There were quite a few work on automatic chord recognition/estimation presented at the conference. [19] applies RNN-LSTM based chord estimation on a corpus of Beethoven’s string quartets. [20] demonstrated a state-of-the-art automatic chord recognition algorithm implementation in music education context. In my opinion, the system they showed in the demo session was quite robust. [21] proposes a ‘belief propagation algorithm’ for chord recognition, which is a sequential graph modelling method used in digital communication information retrieval. [22] presented a CNN-based architecture for the chord recognition task on an extended chord vocabulary that covers seventh chords along with the major/minor triads. The authors report a promising f-score of 0.97 on isolated chords on their own dataset. Last, but not least, Pauwels et. al. [23] presented a web-based framework aimed at music students in the context of chord playing.

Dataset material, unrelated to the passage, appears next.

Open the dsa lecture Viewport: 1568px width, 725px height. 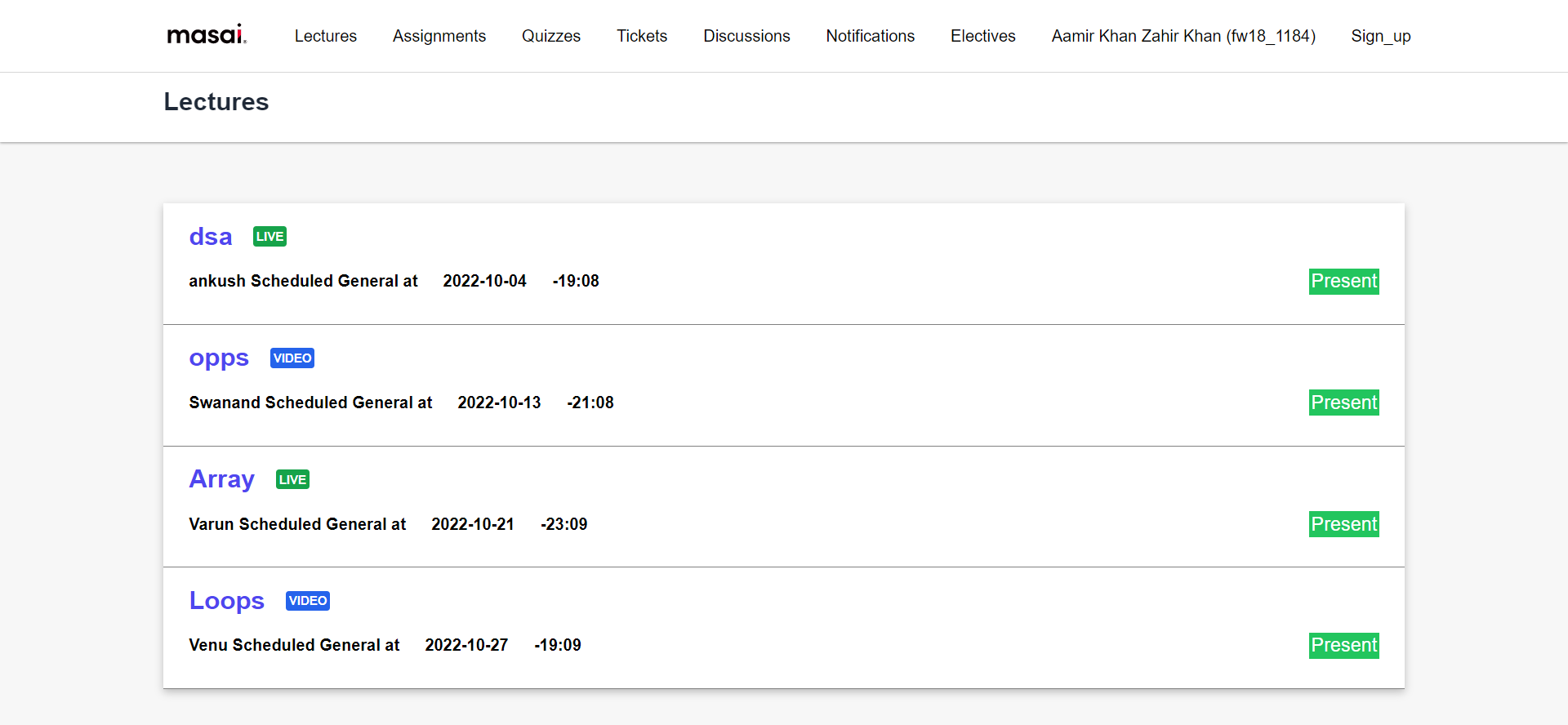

I presented my paper in this session, which was on building GMM-based scale models in the context of jazz improvisation [26]. The figure below shows the GMM-based scale models constructed on the Harmonic Pitch Class Profile (HPCP) distributions of the improvised Jazz solos. Yet, I was able to have a quick glance on other posters. There was another work on the computational analysis of improvisation where the author highlights some musical interaction based ideas for segmenting unstructured, freely-improvised performance [27].
While most computational music analyses were based on pop, electronic or Western classical music, there were some work on music from varying cultures. [28] used RNNs for generating Swedish folk music using the architectures that were previously used for Irish folk music (A demo at www.folkrnn.org). The authors of [29] investigated the link between dancers’ and musicians’ interactions through Swedish Folk Music. My colleague, Changhong Wang, presented her work detecting Glissandi in Chinese Bamboo flute recordings using HMMs [30]. [31] presented his work on vocal ornamentations in Persian classical tradition. The authors suggest that PYIN algorithm is robust enough to capture the pitch variations in the vocal ornamentations in this tradition. Last but not least, another colleague, Helena Cuesta from UPF presented their work on multiple fundamental frequency (multi-f0) modelling of choir performances in Soprano, Alto, Tenor and Bass (SATB) setting [32]. Even though there weren’t many papers regarding singing voice, this paper seemed really interesting due to highlighting the problems in multi-f0 tracking for choir singing and using the DeepSalience time-frequency representation of the sung performances.